Traductor: Maria Rosich Andreu
Editorial: BunkerBooks
Año de publicación original: 2023
Existió un programa de televisión que nos mostraba, hace casi una década, a personas que habían desarrollado adicciones que, entonces, se tildaban de "extrañas". De personas ultratacañas, con hábitos insanos o inclinaciones que rozaban lo kafkiano. Un circo de los horrores moderno de entre el que destacaba la imagen de un hombre adulto, hecho y derecho que besaba con devoción el capó del Chevy Monte Carlo rojo de 1998 del que estaba perdidamente enamorado.
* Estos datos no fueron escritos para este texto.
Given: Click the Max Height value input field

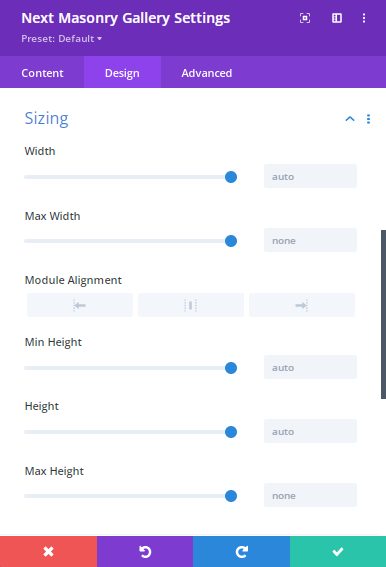Looking at the screenshot, I should [310, 495].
En Xerox asistimos a otro caso de atracción hacia objetos inanimados, esta vez con algo menos de extrañeza por las razones que empujan a su protagonista a tan curiosa relación. Fien Veldman firma una novela en la que una trabajadora, con alergia al estrés, desarrolla una relación de dependencia con su propia impresora. Una historia de tintes surrealistas que trata de fabular la destrucción de las relaciones sociales y lo absurdo de la existencia en plena vorágine capitalista.
Amor a todo tóner
La impresora se atasca siempre a la octava página. Cualquier pensaría en llamar al servicio técnico, desecharla o comprar un modelo mejor. La protagonista de Xerox decide, en cambio, ofrecerle su paciencia y devoción. Observarla, hablar con ella y ser compasiva cuando no consigue rendir como debería. A cambio, el aparato la escucha con el ronroneo grave de su maquinaria, asintiendo y comprendiéndola mejor que cualquier otro compañero (humano) de oficina.
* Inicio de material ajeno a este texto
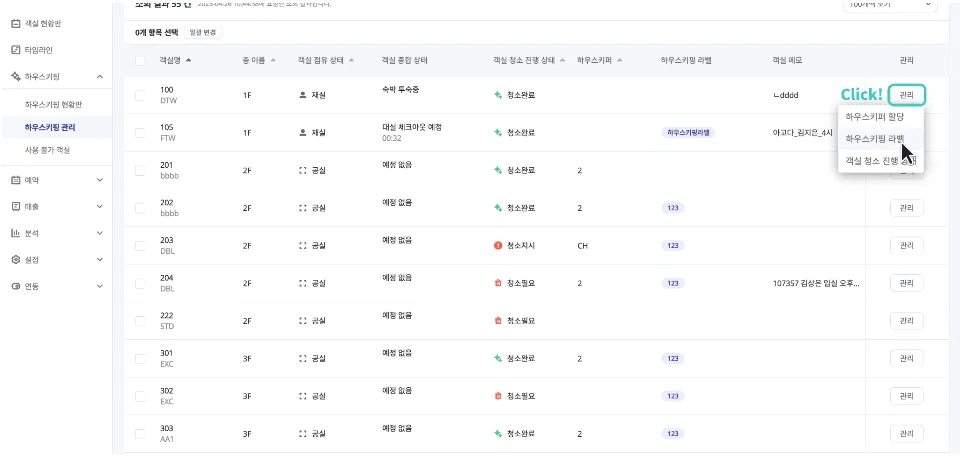960x456 pixels.
Task: Collapse the 하우스키핑 sidebar section chevron
Action: (x=100, y=76)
En 'Xerox' nos transformamos en su protagonista: sus obsesiones, sus carencias y sus largas conversaciones con la impresora
El cuadro de diagnóstico del resto de los empleados sería muy distinto. Aquella mujer no habla, es errática, no compone respuestas completas y parece profundamente miserable. Sin embargo, todo esto solo podemos intuirlo porque Veldman nos coloca en una primerísima persona que nos convierte en protagonistas y nos impide ver más allá de ese mundo gris, despersonalizado y agobiante que le ha llevado hasta ahí.
Conversaciones a doble cara
Somos ella, toda ella. Sus obsesiones, sus carencias y sus largas conversaciones con la impresora. A ella le confiesa absolutamente todo lo que no se atrevería a decirle a nadie más. Ni tan siquiera a los terapeutas que ven con preocupación su descenso de la productividad o su falta de espíritu de teambuilding.
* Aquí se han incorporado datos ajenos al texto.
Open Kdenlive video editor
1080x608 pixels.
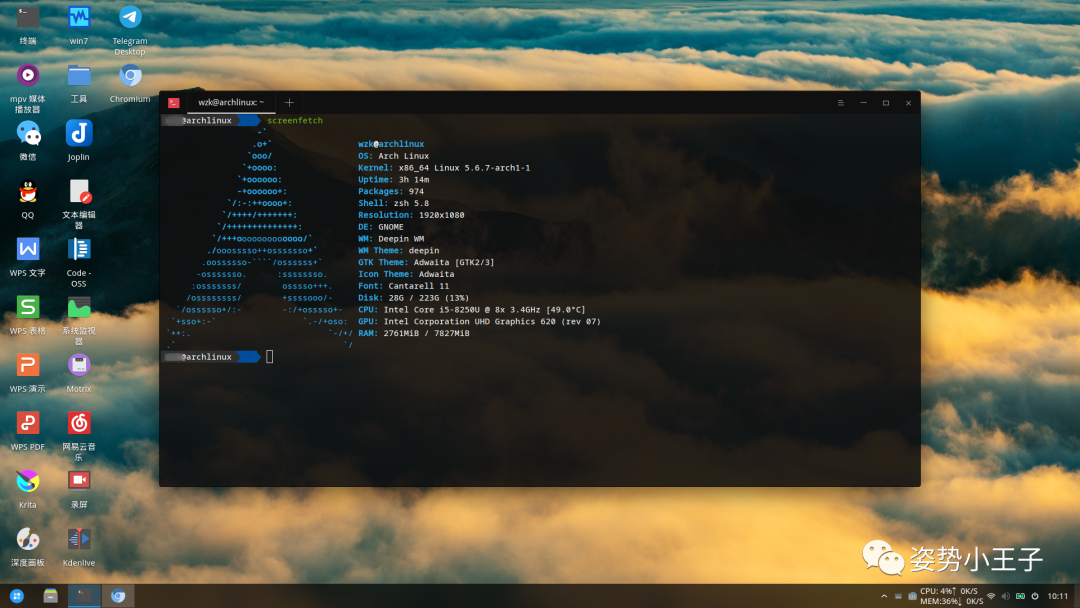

Veldman nos coloca en una primerísima persona que nos convierte en protagonistas
Aprendemos sobre su pasado mientras apoya una mejilla contra la superficie plástica del aparato, vibrando y emitiendo luces y sonidos que ella recibe como si asintiese, le tocase el hombro y dijese: "Te entiendo, todo va a estar bien". Y mientras Veldman profundiza en su mundo también lo hacemos nosotros. Escogiendo, entre los pedazos de una personalidad en ruinas, aquellos que mejor encajarían con nuestra realidad.
Xerox
Podríamos pensar en Xerox como una suerte de continuación del Bartleby de Melville. Una versión en la que conociésemos lo que piensa y opina el escribiente de forma directa, sin estar sometido a la mirada de otros. Veldman convierte el surrealismo en una mirada mordaz hacia eso que mal-llamamos "cultura empresarial".
Podríamos pensar en Xerox como una suerte de continuación del Bartleby de Melville
Un libro que nos fuerza a preguntarnos qué clase de vínculos somos capaces de generar cuando resulta más satisfactorio hablar con nuestra impresora que compartir nuestros deseos y pensamientos con el resto de trabajadores. Aún así, Veldman nos presenta a una protagonista tremendamente interesante, a quien acompañamos ciegamente sin entender muy bien sus razones o motivaciones, quizás por una ausencia total de ambas.